My context is as a tool which I regularly use in my classroom to help provide structure for my teaching and to both stimulate and support my students’ learning.
1) Easy use
No one has ever told me that PowerPoint was anything but easy to use. Plus it is most effective when kept simple.
I use it as a visual template for my lesson which helps me consider the various stages of my lesson and the time required. Plus it forces me to identify any additional resources – mine is a science class so this is vital.
3) Setting the stage for the lesson
I like my students to enter my classroom, and at least initially, be presented with familiarity to help them settle and organise themselves. PowerPoint provides me with a clear template to the start of each lesson with a title, objective and often key words. For me having this pre-built means that my class to class transition is faster so that I can greet my students as they enter. For my students it provides a familiar structure and a clear guide as to how to organise their work in OneNote page (we are a one-to-one laptop school).
4) Starting activity
A starting activity is something that will stimulate an inclusive response and it is often an image, in recognition of the visual literacy of my students, and these can be very easily pasted into or developed within PowerPoint.

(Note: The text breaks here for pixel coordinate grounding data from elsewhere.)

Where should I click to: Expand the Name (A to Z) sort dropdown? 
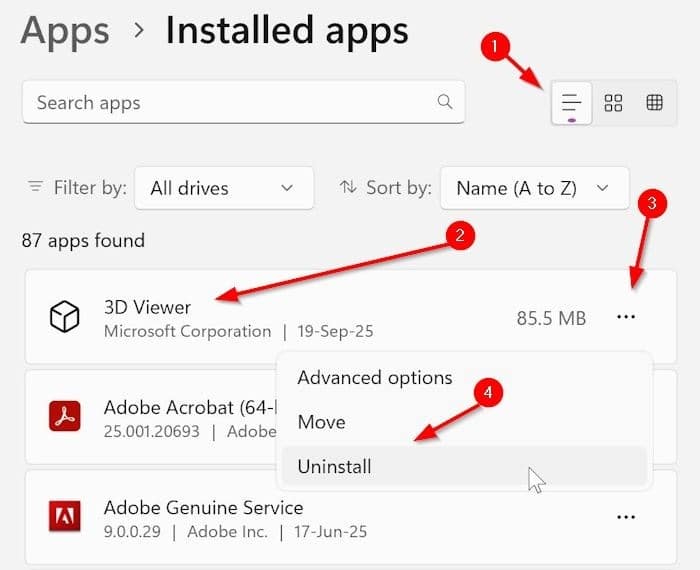534,188
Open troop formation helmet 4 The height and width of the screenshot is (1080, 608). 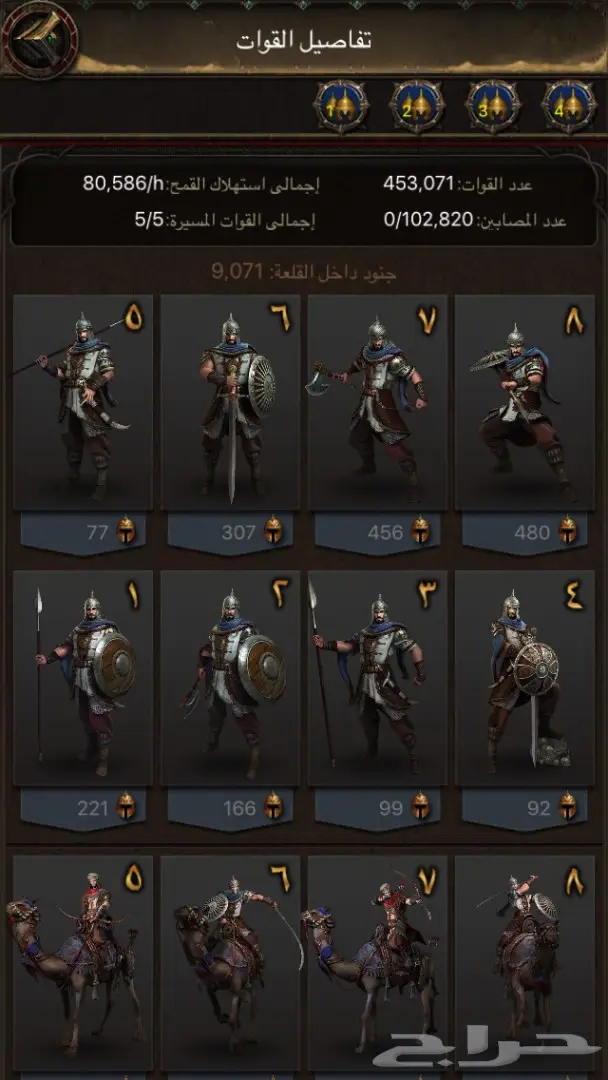(x=569, y=107)
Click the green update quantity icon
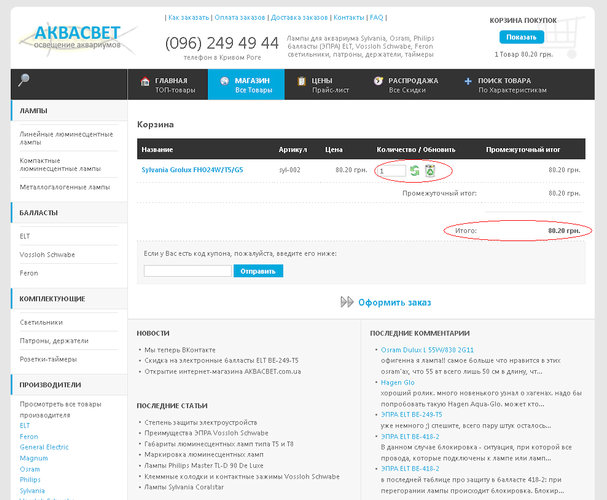This screenshot has width=607, height=500. 415,170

5) Zoning in (the teaching bit)
I will take 10 minutes to help students zone in on an idea. PowerPoint allows me to integrate diagrams and animations into these explanations which assist the visual learners in the class.
6) Activity instructions
Having the instructions clearly displayed on a PowerPoint stage means there is a constant point of reference available to all the students, it is especially useful for my more active students who get involved but then forget what exactly they should be doing. This will also include extension tasks for my gifted students.
7) Personal Reflection
My lesson is not static for the existence of a PowerPoint. I will nearly always be making live adaptions in response to the class and as I have a saved version this acts as an ever improving starting template for the next time I teach similar content.
8) Tailoring for the individuals
Yes I do worry about the font, font size and font colour because I need to take into consideration the short-sighted, colour blind student with reading disabilities in my class. However, I do agree with what Don McMillan says in his sketch “Life After Death by PowerPoint”
9) Spider writing
My board writing skills look like that of an elementary student at the best of times so having content typed out really helps me.
So those are the reasons why I continue to use PowerPoint in my classroom. Is there another tool which helps me do all these things with such ease?
*Seth does propose 4 steps to help improve a corporate business PowerPoint, which I have paraphrased, compressed down and responded to:
1) Use cue cards
No – I am a teacher and I really know my stuff
2) Make slides that reinforce your words, not repeat them
Yes – good point and I continue to strive to do that
3) Create a supporting written document
Yes – when I am using a PowerPoint I do not expect my class to be constantly taking notes. I will create notes for later reference or integrate key points into other learning instructions
4) Create a feedback cycle
I am constantly setting formative assessment tasks, whether it’s a well-considered question or an engaging activity, which allow me to evaluate an individual student’s understanding. I also expect my students to say, “Hey Mr. Neil. I just don’t get it. Can we go over it again?”